Watch the raw dash cam video here:

However, the arresting officer, Robert Ross, says the video doesn't show everything.

A transcript of his testimony at a preliminary hearing shows Ross testified Parrish was halfway out of the car and ignored commands to get back in the vehicle.

Ross testified it looked like Parrish was trying to grab his gun, so he hit him with his pistol. Parrish falls out of the car and resists arrest, according to Ross.

This was not Parrish's first encounter with police. His criminal history, dating back to the mid-90's, includes voluntary manslaughter, aggravated assault and firearms violations.

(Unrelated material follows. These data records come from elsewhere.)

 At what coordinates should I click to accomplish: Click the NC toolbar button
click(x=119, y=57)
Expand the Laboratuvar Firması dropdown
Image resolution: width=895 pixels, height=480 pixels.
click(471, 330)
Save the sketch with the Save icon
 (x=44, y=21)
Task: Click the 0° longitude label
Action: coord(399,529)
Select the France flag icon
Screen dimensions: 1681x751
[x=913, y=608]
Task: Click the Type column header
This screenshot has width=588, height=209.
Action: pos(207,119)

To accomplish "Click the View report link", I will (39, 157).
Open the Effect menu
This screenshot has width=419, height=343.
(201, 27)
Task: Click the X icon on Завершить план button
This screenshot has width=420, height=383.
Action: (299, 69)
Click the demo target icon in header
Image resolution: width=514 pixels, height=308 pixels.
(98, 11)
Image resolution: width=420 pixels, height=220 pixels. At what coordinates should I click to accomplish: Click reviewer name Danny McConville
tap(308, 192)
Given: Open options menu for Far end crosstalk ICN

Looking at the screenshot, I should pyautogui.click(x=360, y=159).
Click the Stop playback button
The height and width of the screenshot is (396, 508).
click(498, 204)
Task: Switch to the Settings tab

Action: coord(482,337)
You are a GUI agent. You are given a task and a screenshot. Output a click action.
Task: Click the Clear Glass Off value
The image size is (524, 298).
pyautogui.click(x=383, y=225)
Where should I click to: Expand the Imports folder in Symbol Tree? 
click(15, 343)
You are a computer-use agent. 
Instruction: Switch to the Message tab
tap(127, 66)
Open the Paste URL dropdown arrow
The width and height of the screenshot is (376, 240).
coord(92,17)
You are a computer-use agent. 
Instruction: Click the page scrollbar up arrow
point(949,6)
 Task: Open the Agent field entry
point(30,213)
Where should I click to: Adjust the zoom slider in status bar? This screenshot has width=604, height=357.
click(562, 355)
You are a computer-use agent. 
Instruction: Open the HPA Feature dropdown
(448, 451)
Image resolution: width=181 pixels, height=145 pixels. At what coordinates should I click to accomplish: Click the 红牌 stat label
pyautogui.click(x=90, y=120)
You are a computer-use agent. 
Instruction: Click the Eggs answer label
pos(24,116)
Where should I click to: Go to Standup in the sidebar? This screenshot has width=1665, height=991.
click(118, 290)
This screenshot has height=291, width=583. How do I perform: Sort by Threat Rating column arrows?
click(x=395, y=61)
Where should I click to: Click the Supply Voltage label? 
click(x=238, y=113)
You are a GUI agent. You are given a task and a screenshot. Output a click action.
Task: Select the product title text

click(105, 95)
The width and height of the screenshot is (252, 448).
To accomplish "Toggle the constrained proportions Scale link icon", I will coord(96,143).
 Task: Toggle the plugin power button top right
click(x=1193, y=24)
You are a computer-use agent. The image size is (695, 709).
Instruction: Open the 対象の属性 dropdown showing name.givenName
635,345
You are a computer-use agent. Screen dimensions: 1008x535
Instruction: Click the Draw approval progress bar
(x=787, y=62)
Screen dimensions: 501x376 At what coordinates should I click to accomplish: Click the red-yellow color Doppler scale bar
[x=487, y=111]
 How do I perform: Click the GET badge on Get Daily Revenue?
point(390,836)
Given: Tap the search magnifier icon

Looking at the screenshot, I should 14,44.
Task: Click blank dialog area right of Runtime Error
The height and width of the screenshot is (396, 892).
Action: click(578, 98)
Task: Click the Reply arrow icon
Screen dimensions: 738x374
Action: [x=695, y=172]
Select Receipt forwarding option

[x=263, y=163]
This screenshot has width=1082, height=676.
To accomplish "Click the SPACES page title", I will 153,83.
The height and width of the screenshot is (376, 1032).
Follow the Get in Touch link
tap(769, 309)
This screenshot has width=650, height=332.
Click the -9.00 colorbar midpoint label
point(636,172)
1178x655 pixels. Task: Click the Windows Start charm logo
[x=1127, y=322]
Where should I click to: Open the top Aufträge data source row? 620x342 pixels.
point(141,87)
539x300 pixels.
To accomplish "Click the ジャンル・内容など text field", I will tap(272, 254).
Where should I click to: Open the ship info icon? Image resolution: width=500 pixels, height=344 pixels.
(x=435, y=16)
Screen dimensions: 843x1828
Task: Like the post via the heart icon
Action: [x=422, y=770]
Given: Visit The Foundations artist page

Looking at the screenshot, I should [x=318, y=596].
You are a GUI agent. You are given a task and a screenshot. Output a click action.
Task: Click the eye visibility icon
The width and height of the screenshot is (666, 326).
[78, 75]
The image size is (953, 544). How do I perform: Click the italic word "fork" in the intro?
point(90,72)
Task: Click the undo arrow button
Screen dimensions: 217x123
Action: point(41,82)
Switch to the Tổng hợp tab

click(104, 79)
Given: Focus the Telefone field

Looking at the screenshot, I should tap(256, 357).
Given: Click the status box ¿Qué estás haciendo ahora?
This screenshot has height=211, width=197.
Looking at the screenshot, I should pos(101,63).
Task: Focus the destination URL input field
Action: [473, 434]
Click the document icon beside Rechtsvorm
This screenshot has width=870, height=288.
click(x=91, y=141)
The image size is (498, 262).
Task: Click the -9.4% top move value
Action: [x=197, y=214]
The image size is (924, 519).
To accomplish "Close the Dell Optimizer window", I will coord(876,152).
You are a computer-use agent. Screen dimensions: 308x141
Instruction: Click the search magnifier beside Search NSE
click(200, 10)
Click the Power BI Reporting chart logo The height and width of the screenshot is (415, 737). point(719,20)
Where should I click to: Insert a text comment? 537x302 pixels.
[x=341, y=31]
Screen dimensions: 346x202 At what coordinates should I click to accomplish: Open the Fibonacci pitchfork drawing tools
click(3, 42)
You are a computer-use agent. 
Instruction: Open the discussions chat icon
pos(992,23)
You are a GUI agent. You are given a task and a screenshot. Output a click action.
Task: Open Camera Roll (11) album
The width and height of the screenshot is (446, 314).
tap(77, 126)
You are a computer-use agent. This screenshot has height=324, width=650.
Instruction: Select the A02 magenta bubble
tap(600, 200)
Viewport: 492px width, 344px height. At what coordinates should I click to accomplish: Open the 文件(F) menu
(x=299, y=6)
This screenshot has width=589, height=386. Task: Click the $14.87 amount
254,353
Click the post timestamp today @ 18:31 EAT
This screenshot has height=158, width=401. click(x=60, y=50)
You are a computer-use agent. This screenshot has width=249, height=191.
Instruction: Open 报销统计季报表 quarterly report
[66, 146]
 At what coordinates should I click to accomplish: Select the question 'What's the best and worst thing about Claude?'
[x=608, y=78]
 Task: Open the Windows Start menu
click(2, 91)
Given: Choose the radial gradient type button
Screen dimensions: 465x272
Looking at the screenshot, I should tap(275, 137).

But Hollis says what was at issue on this night in 2012 had nothing to do with any of that.

"Regardless of what Mr. Parrish did leading up to those particular moments, at the time that he put his hands out the window, stopped his vehicle, made eye contact with Officer Ross, he was entitled to be treated with the same civility of every other citizen of this county," says Hollis.

Officer Ross told the Pittsburgh Post-Gazette he was suspended three days without pay as a result of this incident.

Pittsburgh Public Safety spokesperson Sonya Toler issued only this statement:
"Internally, we handled the situation appropriately and expediently."

Beyond the planned lawsuit, Hollis says the U.S. Justice Department and the city's Citizen Police Review Board have been contacted.